Kids usually get their first tooth between the age of 6-12 months, and by the time they’re 2-3 years old, all of their baby teeth will have erupted.
But if you’re the proud parent of a newly-teething toddler, you may not be sure how to care for your child’s mouth during this time, or what to expect. Miles of Little Smiles is here to help! Read on to get some simple tips that will help you get through the teething process with less stress.
1. Start Brushing As Soon As Your Child’s First Teeth Appear
As soon as your little one gets their first tooth, it’s time to start brushing! You should brush their teeth twice a day, once in the morning and once at night, after their final meal of the day.
Use a long-handled, soft-bristled baby toothbrush with a grain-of-rice-size amount of fluoride toothpaste. Clean the front, back, and top of each tooth thoroughly, and brush their gums gently, too.
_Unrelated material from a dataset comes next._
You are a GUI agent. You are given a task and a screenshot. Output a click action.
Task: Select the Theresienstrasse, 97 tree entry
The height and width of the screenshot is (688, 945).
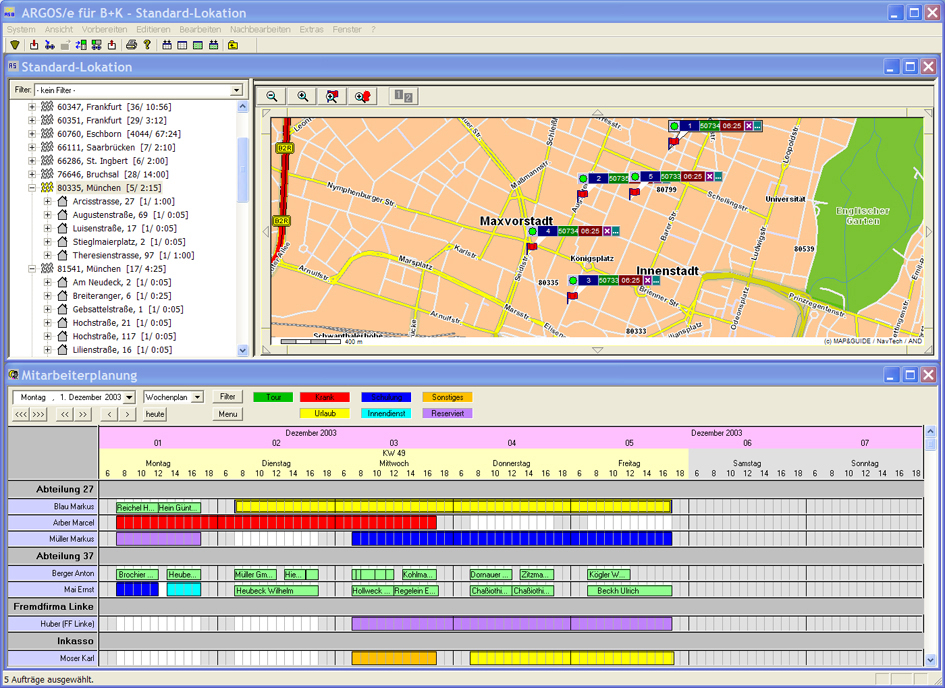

This keeps their new teeth nice and clean.
2. Don’t Stress Too Much About Gum Swelling
Gum swelling is often associated with gingivitis, but this is extremely rare in toddlers and young kids. Instead, gum swelling is usually caused by the natural teething process. It’s normal for your child’s gums to be sore and irritated around an emerging tooth.
3. Know How To Manage Discomfort From Teething
There are a lot of ways you can keep your little one comfortable. Front teeth usually are not especially painful, but rear molars can hurt a lot when they come in since they’re so big. Here are a few tips for relief from teething discomfort:
- Let your child chew on a cold washcloth or a cool teething ring made of solid rubber
- Massage their gums gently and run an ice cube over them before your child eats
- Feed your child cold yogurt or applesauce if they’re old enough for solid food. It’s easy for them to eat, and cools down their mouth to give them relief from the discomfort of teething
- Give your child ibuprofen or acetaminophen to relieve pain. Use dosages intended for kids, and only do this after consulting with your pediatrician
Note that you should never use topical pain relievers like benzocaine (Orajel). This can cause a rare condition called “methemoglobinemia” in kids, which reduces blood oxygen to a dangerously low level.
4. Don’t Worry If Your Child’s Teeth Are Coming In A Bit Late
Every child is different. Some kids have all of their teeth by the age of 2, while others may still be waiting on a few teeth to erupt after they turn 3. So don’t worry if your child’s teeth are coming in a bit late.